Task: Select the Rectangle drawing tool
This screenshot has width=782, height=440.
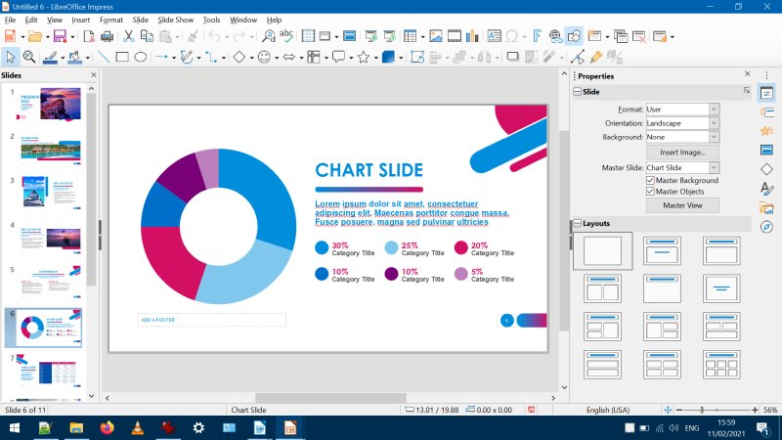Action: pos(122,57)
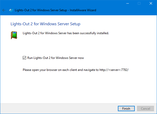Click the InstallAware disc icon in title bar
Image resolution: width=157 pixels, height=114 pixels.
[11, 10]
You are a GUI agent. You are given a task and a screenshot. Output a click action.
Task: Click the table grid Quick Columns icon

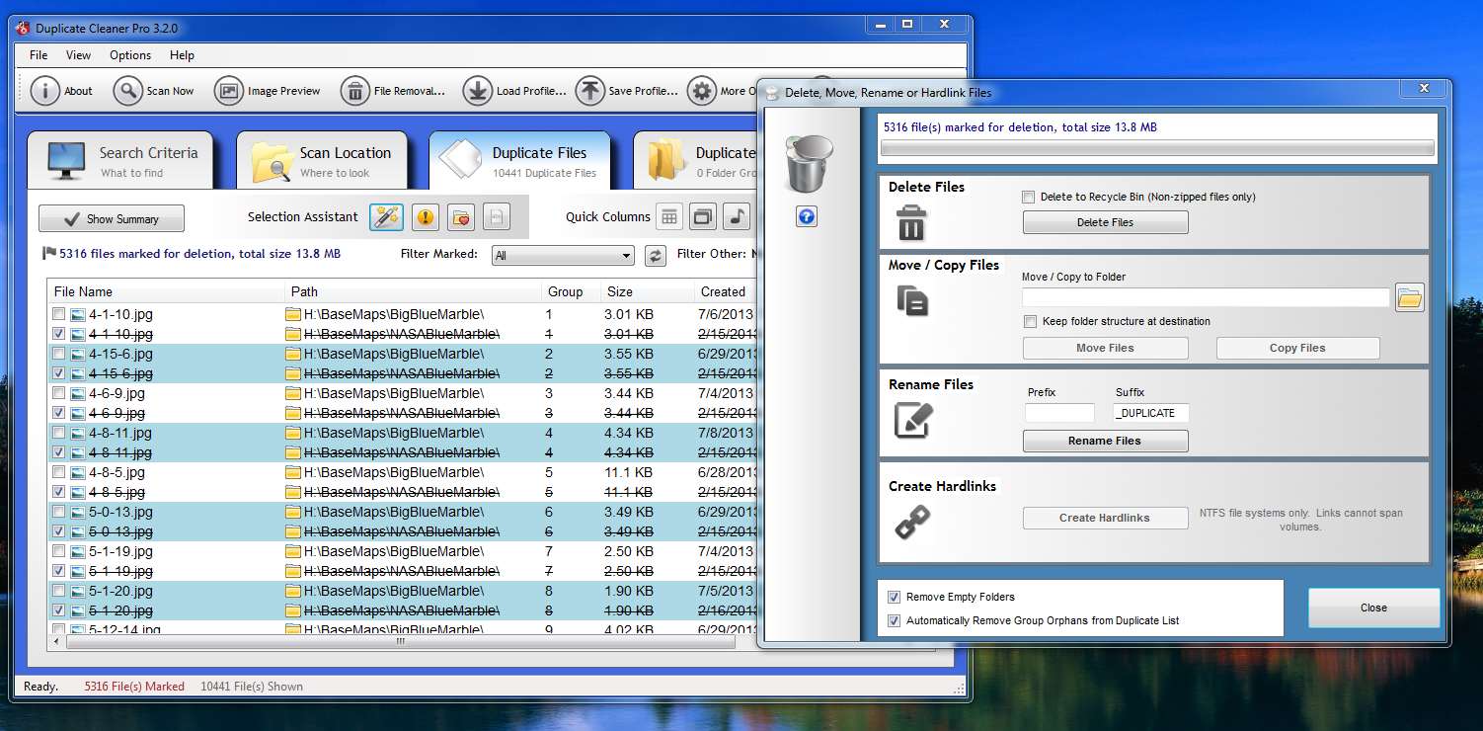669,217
...
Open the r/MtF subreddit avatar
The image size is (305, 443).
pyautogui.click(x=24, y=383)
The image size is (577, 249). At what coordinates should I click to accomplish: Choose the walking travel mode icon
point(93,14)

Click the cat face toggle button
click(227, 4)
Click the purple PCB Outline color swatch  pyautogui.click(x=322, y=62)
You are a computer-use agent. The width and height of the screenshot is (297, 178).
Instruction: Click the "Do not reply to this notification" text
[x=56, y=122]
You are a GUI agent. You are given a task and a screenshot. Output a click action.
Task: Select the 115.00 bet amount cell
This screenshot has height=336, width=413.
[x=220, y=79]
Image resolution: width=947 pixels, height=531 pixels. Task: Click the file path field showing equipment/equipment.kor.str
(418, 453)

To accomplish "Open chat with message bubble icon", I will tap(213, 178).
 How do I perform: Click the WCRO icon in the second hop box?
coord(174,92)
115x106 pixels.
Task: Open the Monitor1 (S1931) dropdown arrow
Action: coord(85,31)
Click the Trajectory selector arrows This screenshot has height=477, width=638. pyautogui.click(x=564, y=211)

AIM OF THE EXERCISE
Looking at the data above, return every line from the one with "How do I perform: Click" down to the one with "Click the Trajectory", exactly and inclusively.

TASK ANSWER
 How do I perform: Click the WCRO icon in the second hop box?
coord(174,92)
115x106 pixels.
Task: Open the Monitor1 (S1931) dropdown arrow
Action: coord(85,31)
Click the Trajectory selector arrows This screenshot has height=477, width=638. pyautogui.click(x=564, y=211)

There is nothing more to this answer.